Re: Assertion failure in WaitForWALToBecomeAvailable state machine

From: Michael Paquier <michael(at)paquier(dot)xyz>
To: Bharath Rupireddy <bharath(dot)rupireddyforpostgres(at)gmail(dot)com>
Cc: Kyotaro Horiguchi <horikyota(dot)ntt(at)gmail(dot)com>, Dilip Kumar <dilipbalaut(at)gmail(dot)com>, PostgreSQL Hackers <pgsql-hackers(at)lists(dot)postgresql(dot)org>, Noah Misch <noah(at)leadboat(dot)com>
Subject: Re: Assertion failure in WaitForWALToBecomeAvailable state machine
Date: 2022-09-12 07:00:29
Message-ID: Yx7ZDSvjmmPuF5Sd@paquier.xyz
Views: Raw Message | Whole Thread | Download mbox | Resend email
Thread:
Lists: pgsql-hackers

On Sat, Sep 10, 2022 at 07:52:01AM +0530, Bharath Rupireddy wrote:
> Today, I spent some more time on this issue, I modified the v1 patch
> posted upthread a bit - now resetting the InstallXLogFileSegmentActive
> only when the WAL source switched to archive, not every time in
> archive mode.
>
> I'm attaching v2 patch here with, please review it further.
>
> Just for the records - there's another report of the assertion failure
> at [1], many thanks to Kyotaro-san for providing consistent
> reproducible steps.
>
> [1] - https://www.postgresql.org/message-id/flat/20220909.172949.2223165886970819060.horikyota.ntt%40gmail.com

Well, the fact that cc2c7d6 is involved here makes this thread an open
item for PG15 as far as I can see, assigned to Noah (added now in
CC).

While reading your last patch, I have found rather confusing that we
only reset InstallXLogFileSegmentActive when the current source is the
archives and it does not match the old source.
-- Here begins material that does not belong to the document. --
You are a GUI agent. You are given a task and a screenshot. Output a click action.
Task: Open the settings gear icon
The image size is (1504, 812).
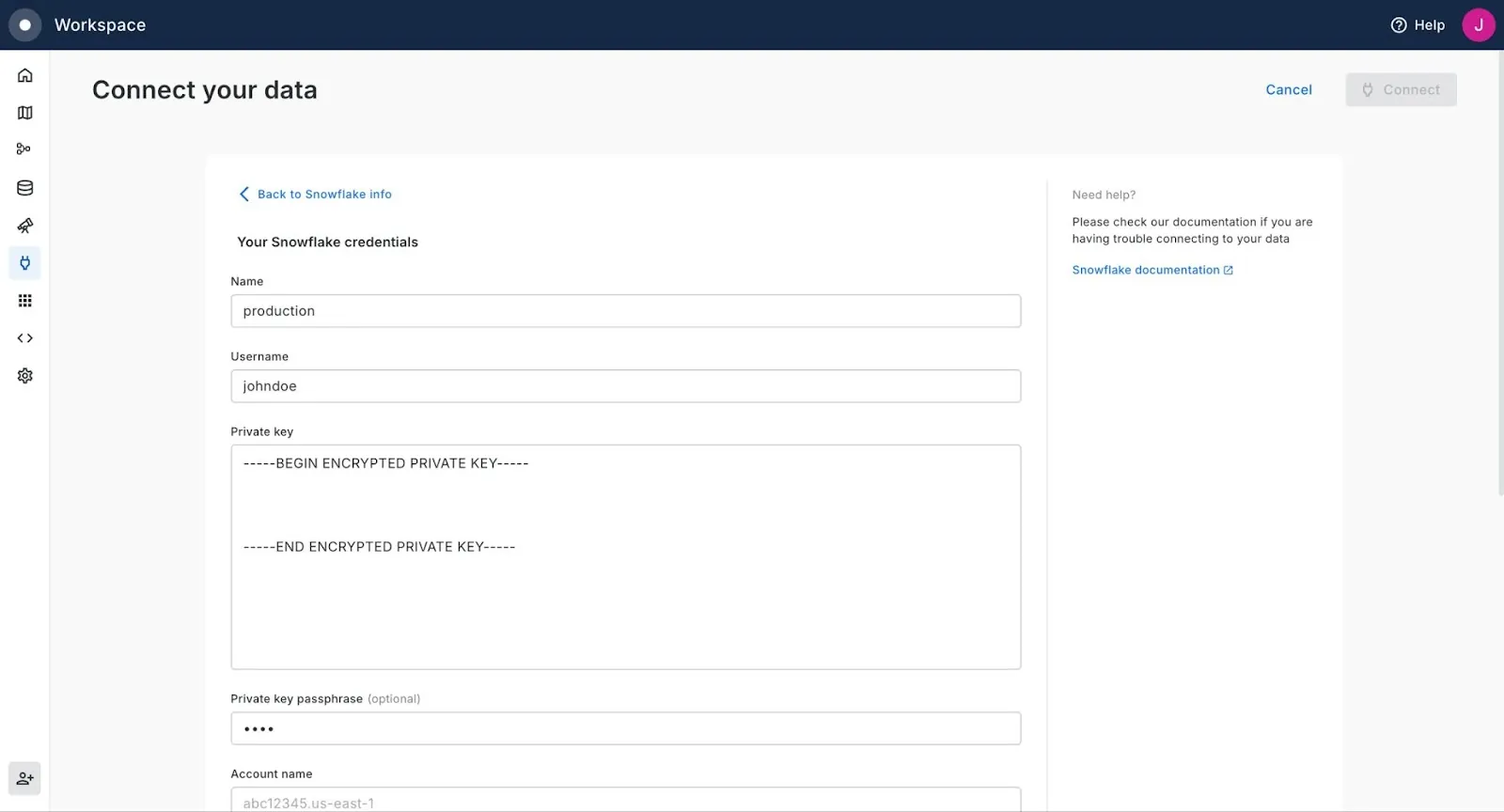point(25,376)
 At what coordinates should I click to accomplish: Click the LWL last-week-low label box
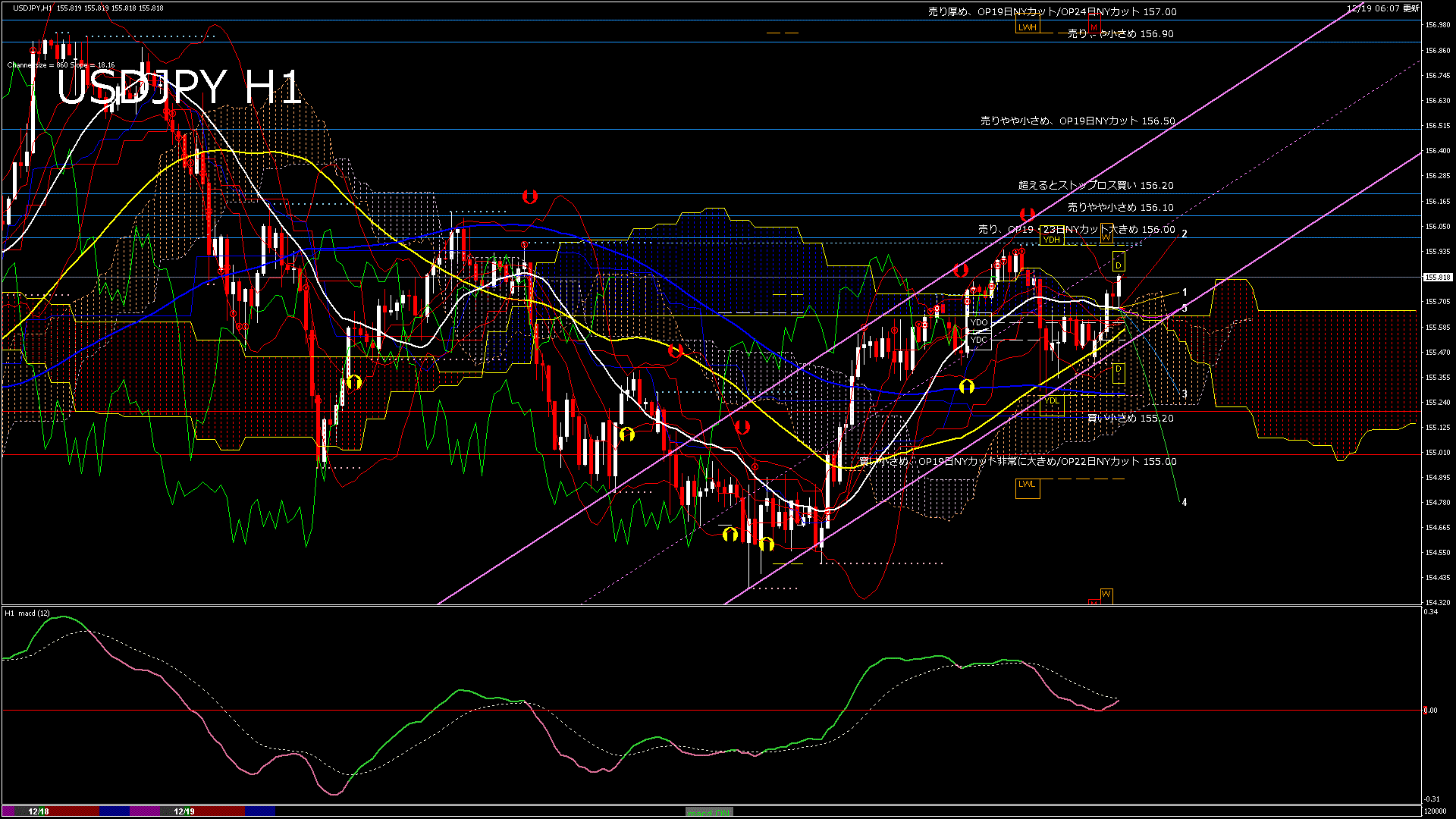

This code is already
complicated, and I don't think that having more assumptions in its
internals is a good thing when it comes to its long-term maintenance.
In short, HEAD is rather conservative when it comes to set
InstallXLogFileSegmentActive, switching it only when we request
streaming with RequestXLogStreaming(), but too aggressive when it
comes to reset it and we want something in the middle ground. FWIW, I
find better the approach taken by Horiguchi-san in [1] to reset the
state before we attempt to read WAL from the archives *or* pg_wal,
after we know that the last source has failed, where we know that we
are not streaming yet (but recovery may be requested soon).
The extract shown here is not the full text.